-------- Listed records

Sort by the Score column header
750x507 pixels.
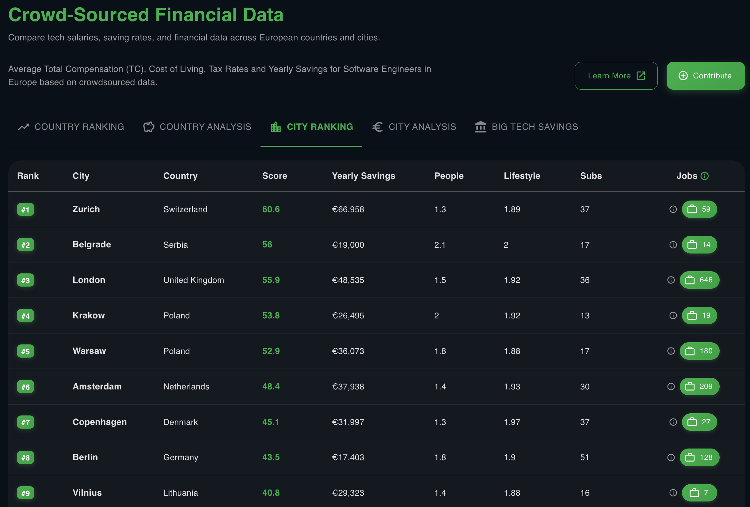275,176
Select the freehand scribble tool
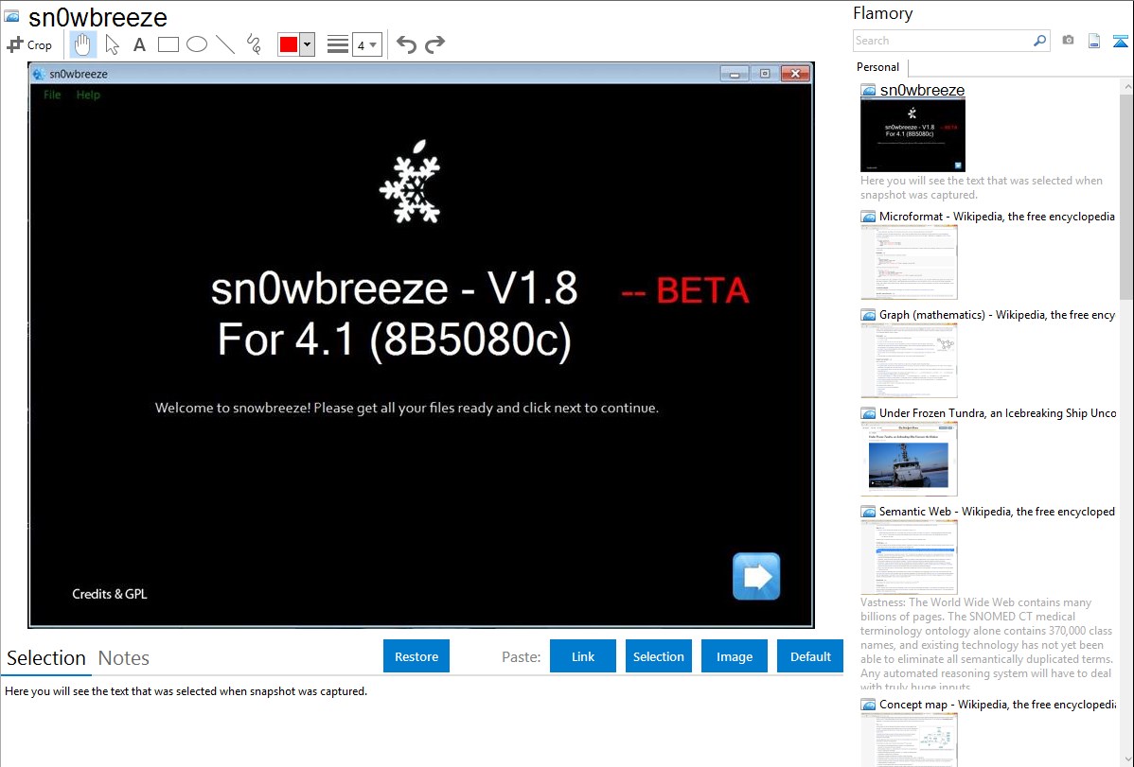Screen dimensions: 1134x767 click(254, 44)
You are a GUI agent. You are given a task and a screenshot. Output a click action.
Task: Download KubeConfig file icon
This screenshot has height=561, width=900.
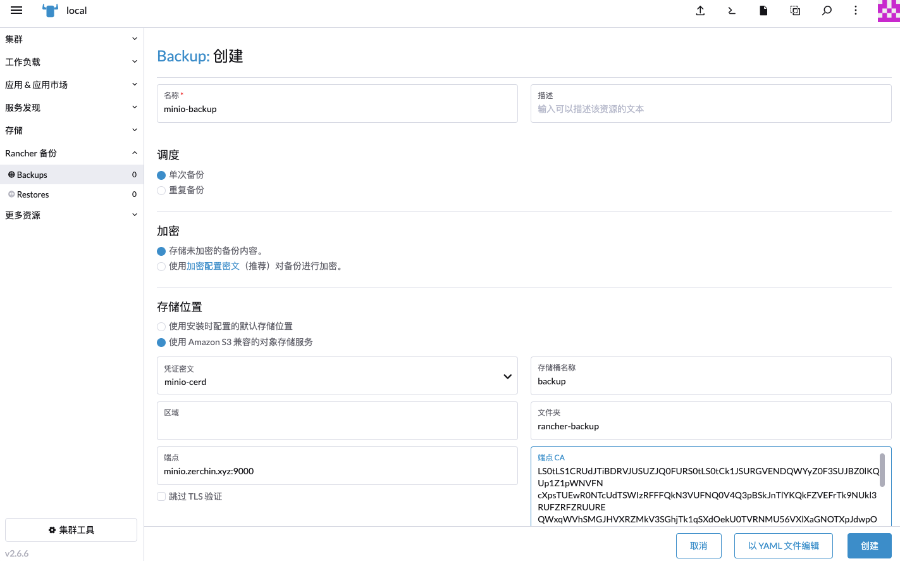763,10
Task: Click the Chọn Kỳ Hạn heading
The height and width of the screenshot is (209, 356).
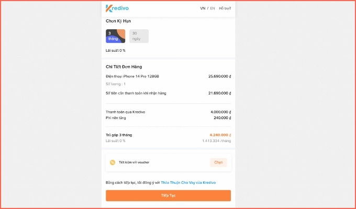Action: [x=118, y=21]
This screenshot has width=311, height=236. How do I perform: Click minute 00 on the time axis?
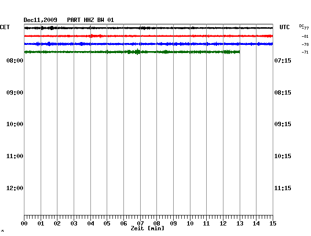tap(24, 224)
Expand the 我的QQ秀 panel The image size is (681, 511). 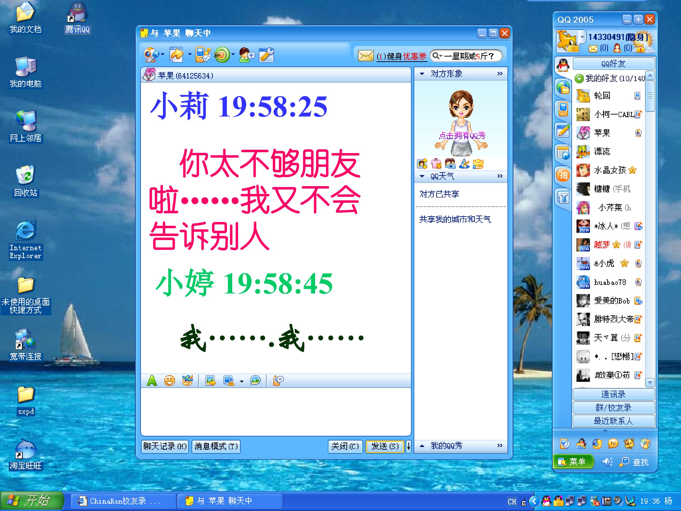[x=422, y=446]
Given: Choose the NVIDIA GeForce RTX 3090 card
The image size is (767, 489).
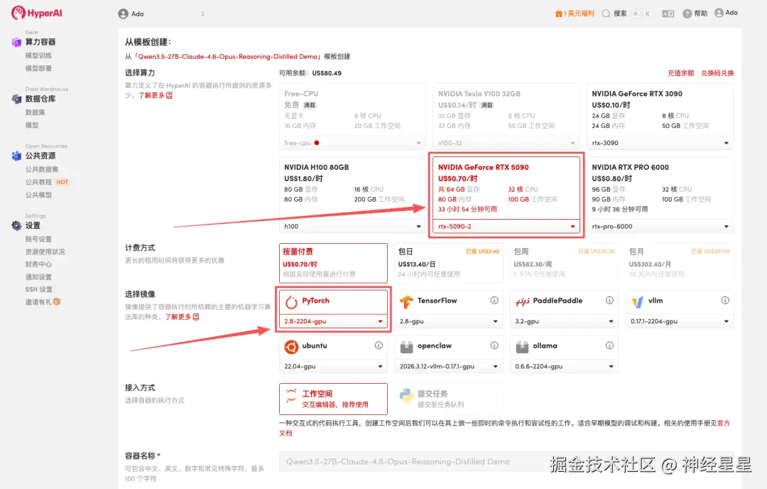Looking at the screenshot, I should (660, 114).
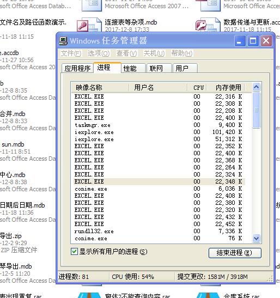
Task: Open the 选项(O) menu
Action: point(99,53)
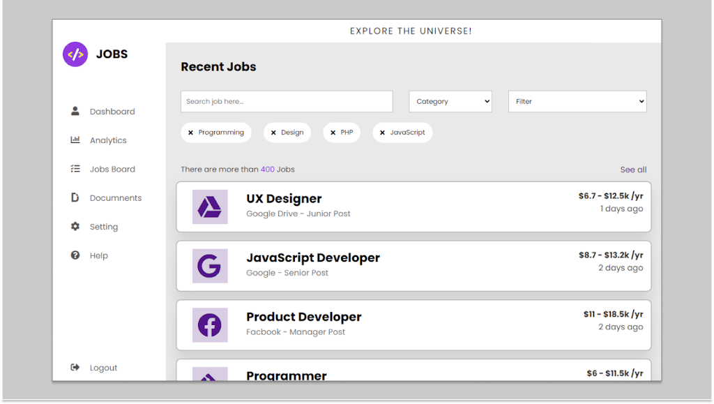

----------------

*Requirement*. Print, exactly and only, the lines running from the line with "Given: Choose the" through the last line of the data, including both. Skip any picture.

*Finished exercise*.
Given: Choose the NVIDIA GeForce RTX 3090 card
The image size is (767, 489).
Looking at the screenshot, I should (660, 114).
Task: Open the 选项(O) menu
Action: point(99,53)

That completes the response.